------ EXTRACTED TEXT
My only real experience with the kind of people portrayed in Computer Chess is of Linux fans during the days when Linux came on several CDs with photocopied inserts and you just accepted that the sound would never work, and I think the key problem with the film is its authenticity. The film has too much of it, but it's the wrong kind, the real kind. For example, the decision to film with a black and white video camera is probably period-accurate, but it feels odd, because I associate the early 1980s with colour videotape or colour 16mm. A real-life amateur documentary on a computer chess tournament of the early 1980s might well have been videotaped, but no-one would have seen it; a more professional documentary would resemble this classic episode of Commercial Breaks from 1984, about the hilarious demise of Imagine Software:


Which seems to have directly inspired the BBC's Micro Men, which told of the rise and fall of Uncle Sir Clive Sinclair - co-starring Martin Freeman of The Hobbit as the co-founder of Acorn Electronics, no less:


Computer Chess has a melancholic quality that these documentary dramas lack, and it aims for something higher, but I'm not convinced that it's any better. Aronofsky's Pi was mostly nonsense, but it was dramatic, engaging nonsense. Computer Chess feels like a glimpse into the real world, which is unfortunate because the real world is for the most part dreary, which is why we go to the cinema.

There is a very brief and perfunctory nod to something extraordinary. It seems that one of the computers has come alive! But no sooner is this plot thread introduced than it's dropped, and it feels arbitrary. The only overtly supernatural element is relayed second-hand by a character who is probably drunk, and I have a sense that Bujalski simply wasn't interested in telling a sci-fi tale. It has to be said that most of the science fiction in Aronofsky's Pi was similarly explicable, and I suspect that Aronofsky was no more interested in sci-fi than Bujalski, but Aronofsky wanted to tell a gripping, ripping yarn, whereas Bujalski... I'm not entirely sure what he was going for. Indie immortality.

Myles Paige as Papageorge

A brief excursion into altered reality

Overall Computer Chess put me in mind of those films from the 1970s where nothing much happens but it feels sad at the end, except that in Chess nothing much happens and I didn't feel anything. The symbolism and some of the situations are very simple - one of the characters is stuck in a personal rut, so the editing has him repeat his actions several times, and another character's plight is illustrated by framing him against a square - but these tricks come across as facile rather than revelatory. Nonetheless I felt enough about Computer Chess to write his post six weeks after seeing the film, so there's that.

I saw it at the Curzon Soho in London, England. An art cinema with art films and the audience laughs politely at the gags. The bartender is suave and people go there to be seen. Specifically to be seen walking out of the cinema whilst tossing a scarf over their shoulder in the style of Benedict Cumberbatch. One of the trailers was for a documentary about trawler fishing called Leviathan. The end.
------------
------ EXTRACTED ENTRIES
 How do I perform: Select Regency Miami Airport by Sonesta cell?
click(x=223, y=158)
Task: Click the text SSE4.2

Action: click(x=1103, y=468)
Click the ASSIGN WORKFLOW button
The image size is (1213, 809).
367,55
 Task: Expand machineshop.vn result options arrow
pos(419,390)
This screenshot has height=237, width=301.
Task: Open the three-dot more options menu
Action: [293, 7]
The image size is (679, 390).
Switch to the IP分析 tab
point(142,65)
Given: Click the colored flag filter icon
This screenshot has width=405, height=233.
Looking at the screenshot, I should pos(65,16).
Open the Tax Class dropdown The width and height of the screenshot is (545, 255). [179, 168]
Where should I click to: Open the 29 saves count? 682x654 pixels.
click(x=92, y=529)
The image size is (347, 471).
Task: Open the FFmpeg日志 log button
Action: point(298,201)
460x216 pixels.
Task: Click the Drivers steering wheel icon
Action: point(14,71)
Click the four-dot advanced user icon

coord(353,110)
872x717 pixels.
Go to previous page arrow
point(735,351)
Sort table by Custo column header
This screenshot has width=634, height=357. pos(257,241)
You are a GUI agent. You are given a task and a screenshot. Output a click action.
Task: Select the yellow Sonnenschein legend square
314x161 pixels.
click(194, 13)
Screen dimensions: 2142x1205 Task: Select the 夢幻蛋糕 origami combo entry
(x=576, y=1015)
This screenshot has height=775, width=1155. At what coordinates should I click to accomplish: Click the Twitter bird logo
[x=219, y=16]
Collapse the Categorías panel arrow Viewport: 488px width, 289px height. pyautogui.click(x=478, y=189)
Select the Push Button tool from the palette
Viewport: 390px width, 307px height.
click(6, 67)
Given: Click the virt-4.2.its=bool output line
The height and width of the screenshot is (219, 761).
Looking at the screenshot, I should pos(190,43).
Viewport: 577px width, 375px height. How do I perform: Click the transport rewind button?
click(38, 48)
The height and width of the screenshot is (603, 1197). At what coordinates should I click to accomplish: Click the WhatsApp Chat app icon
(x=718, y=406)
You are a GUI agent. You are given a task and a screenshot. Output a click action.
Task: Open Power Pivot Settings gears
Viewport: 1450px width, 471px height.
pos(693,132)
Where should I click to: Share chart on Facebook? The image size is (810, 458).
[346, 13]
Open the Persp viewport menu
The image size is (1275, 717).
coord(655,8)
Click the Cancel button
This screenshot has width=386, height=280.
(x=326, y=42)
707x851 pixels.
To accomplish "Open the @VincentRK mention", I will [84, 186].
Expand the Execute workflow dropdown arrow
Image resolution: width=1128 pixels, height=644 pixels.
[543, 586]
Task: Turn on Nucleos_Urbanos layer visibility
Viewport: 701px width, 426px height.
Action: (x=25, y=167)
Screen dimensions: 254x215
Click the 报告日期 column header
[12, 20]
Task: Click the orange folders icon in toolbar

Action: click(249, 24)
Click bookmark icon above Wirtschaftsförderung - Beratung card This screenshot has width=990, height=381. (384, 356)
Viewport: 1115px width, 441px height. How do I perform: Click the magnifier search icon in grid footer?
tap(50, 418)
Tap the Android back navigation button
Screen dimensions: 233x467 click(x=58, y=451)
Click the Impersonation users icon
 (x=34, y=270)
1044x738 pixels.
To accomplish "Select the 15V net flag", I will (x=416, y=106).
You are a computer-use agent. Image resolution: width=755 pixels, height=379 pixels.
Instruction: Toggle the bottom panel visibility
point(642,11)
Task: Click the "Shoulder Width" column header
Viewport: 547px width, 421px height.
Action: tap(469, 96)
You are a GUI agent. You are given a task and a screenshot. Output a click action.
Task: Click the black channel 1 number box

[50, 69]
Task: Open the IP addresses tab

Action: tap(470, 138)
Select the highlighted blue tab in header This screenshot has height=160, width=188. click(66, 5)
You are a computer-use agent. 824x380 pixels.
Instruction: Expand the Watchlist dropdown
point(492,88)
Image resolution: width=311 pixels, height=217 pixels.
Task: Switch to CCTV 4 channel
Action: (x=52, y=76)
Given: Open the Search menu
------------
REQUEST A >> In the Computer Chess review, duplicate the passage starting with "A brief excursion" and going on through "so there's that.".
REQUEST B >> Condense the paragraph of the Computer Chess review that opens "Computer Chess has a melancholic quality" into a short bulleted list that keeps its main points.

ANSWER A >>
A brief excursion into altered reality

Overall Computer Chess put me in mind of those films from the 1970s where nothing much happens but it feels sad at the end, except that in Chess nothing much happens and I didn't feel anything. The symbolism and some of the situations are very simple - one of the characters is stuck in a personal rut, so the editing has him repeat his actions several times, and another character's plight is illustrated by framing him against a square - but these tricks come across as facile rather than revelatory. Nonetheless I felt enough about Computer Chess to write his post six weeks after seeing the film, so there's that.

ANSWER B >>
- Computer Chess has a melancholic quality that the documentary dramas lack, and it aims higher, but the reviewer isn't convinced it's any better.
- Aronofsky's Pi was mostly nonsense, but it was dramatic and engaging.
- Computer Chess feels like a glimpse into the real world. That is unfortunate, because the real world is mostly dreary, which is why people go to the cinema.